BEST Practice: elettroscleroterapia con bleomicina ed elettroemboloterapia

«Come si possono trattare oggi in modo più mirato le malformazioni vascolari complesse – e cosa significa concretamente questo per le persone interessate?» A queste domande ha dato risposta l’evento specialistico «BEST Practice: elettroscleroterapia con bleomicina ed elettroemboloterapia», svoltosi il 27 settembre 2025 nella sala conferenze del RoMed Klinikum Rosenheim. Organizzato dal Bundesverband Angeborene Gefässfehlbildungen e.V. in stretta collaborazione con la Prof.ssa Dr. Natascha Platz Batista da Silva delle cliniche RoMed, l’evento ha riunito medici specialisti, terapisti e rappresentanti dei pazienti provenienti da tutta l’area di lingua tedesca.

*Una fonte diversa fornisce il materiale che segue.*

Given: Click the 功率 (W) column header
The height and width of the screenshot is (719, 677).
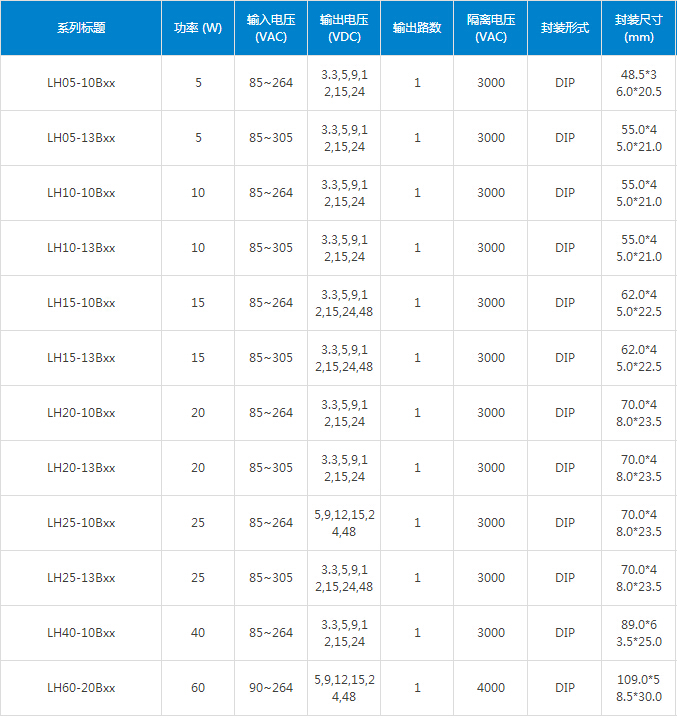Looking at the screenshot, I should [x=198, y=28].
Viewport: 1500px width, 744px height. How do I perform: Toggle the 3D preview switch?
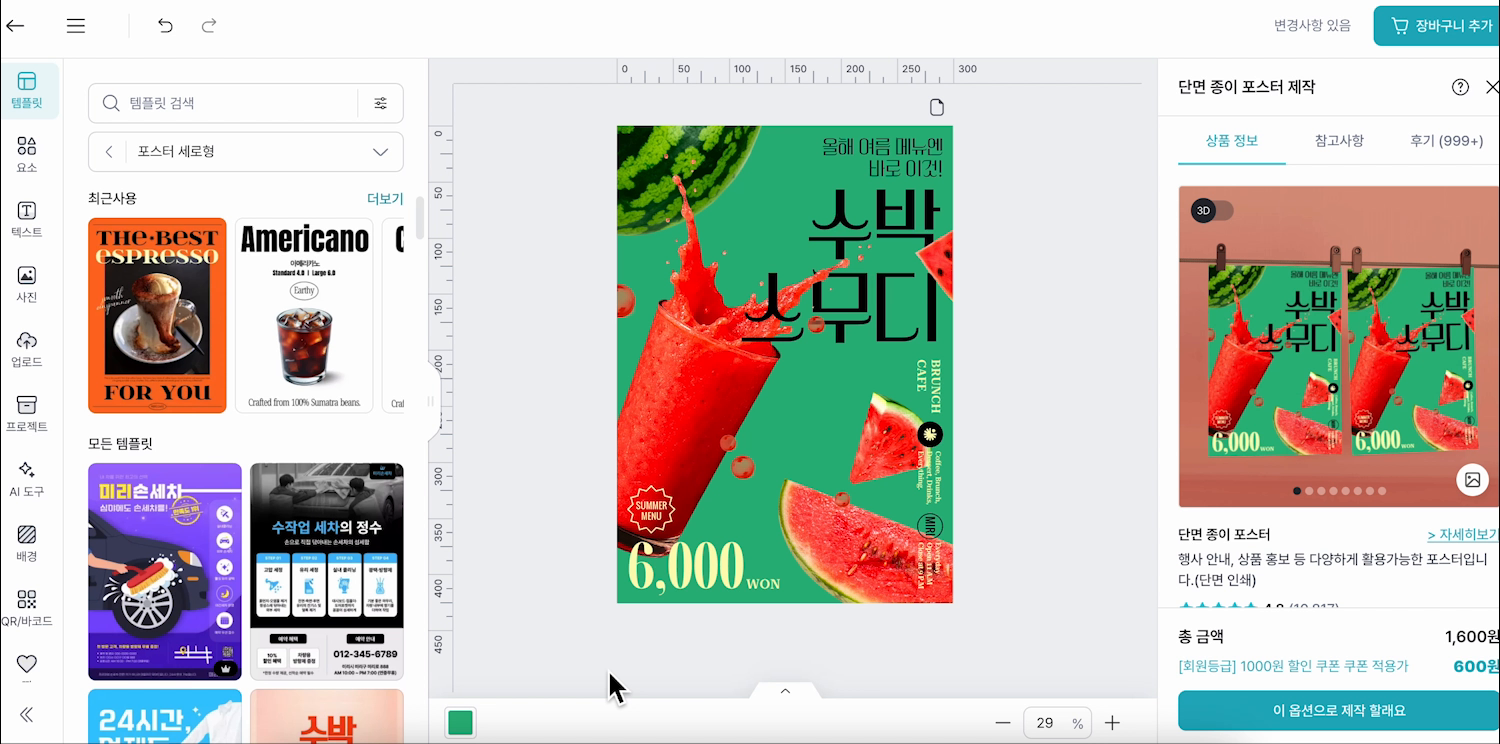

Come rappresentante dei pazienti dell’Associazione Svizzera Angiodisplasie – una delle organizzazioni partner della federazione tedesca – ho avuto il privilegio di partecipare a questo appassionante evento specialistico. Il seguente resoconto riporta le mie impressioni personali e gli insegnamenti tratti dal punto di vista dei pazienti.


Il Bundesverband Angeborene Gefässfehlbildungen e.V.

Diapositiva: l’associazione – fondazione nel 2006, 505 membri, finanziamento
Presentazione del Bundesverband: fondazione, membri e finanziamento

Il Bundesverband Angeborene Gefässfehlbildungen e.V. è stato fondato nel 2006 a partire da tre gruppi di auto-aiuto già esistenti e conta oggi circa 505 membri. L’associazione si finanzia tramite contributi forfettari delle casse malati obbligatorie (GKV), finanziamenti di progetto, fondi di Aktion Mensch, nonché tramite donazioni e quote associative.

La portata dell’associazione va ben oltre la Germania: come parte di una rete collegata a livello europeo, il Bundesverband è connesso con organizzazioni quali DiGGefa, ACHSE e.V., EURORDIS e VASCERN. Tra le altre organizzazioni partner figurano l’Associazione Svizzera Angiodisplasie, Mutkoerperchen.at, HHT Germany – Morbus Osler Selbsthilfe e la Interessengemeinschaft Sturge-Weber-Syndrom e.V.

Diapositiva: rete – organizzazioni partner internazionali del Bundesverband
La rete internazionale del Bundesverband – inclusa l’Associazione Svizzera Angiodisplasie

Cliniche RoMed: centro interdisciplinare per le anomalie vascolari

Diapositiva: centro interdisciplinare per le anomalie vascolari – concetto delle cliniche RoMed
Il concetto terapeutico interdisciplinare delle cliniche RoMed

La Prof.ssa Dr. Natascha Platz Batista da Silva ha presentato il centro interdisciplinare per le anomalie vascolari delle cliniche RoMed, che funge da polo regionale di competenza per la diagnosi e il trattamento delle malformazioni vascolari congenite. Oltre a concetti terapeutici individualizzati, il centro offre anche secondi pareri, consulenze e valutazioni, ed è inserito nella rete di riferimento per le malattie vascolari rare.

Degna di nota è anche la conferenza multicentrica dei casi VasMut, che consente una collaborazione sovraregionale tra centri specializzati e discute in modo interdisciplinare i casi difficili. Per le pazienti e i pazienti, che spesso hanno alle spalle un lungo percorso diagnostico, una tale struttura rappresenta un vero sostegno.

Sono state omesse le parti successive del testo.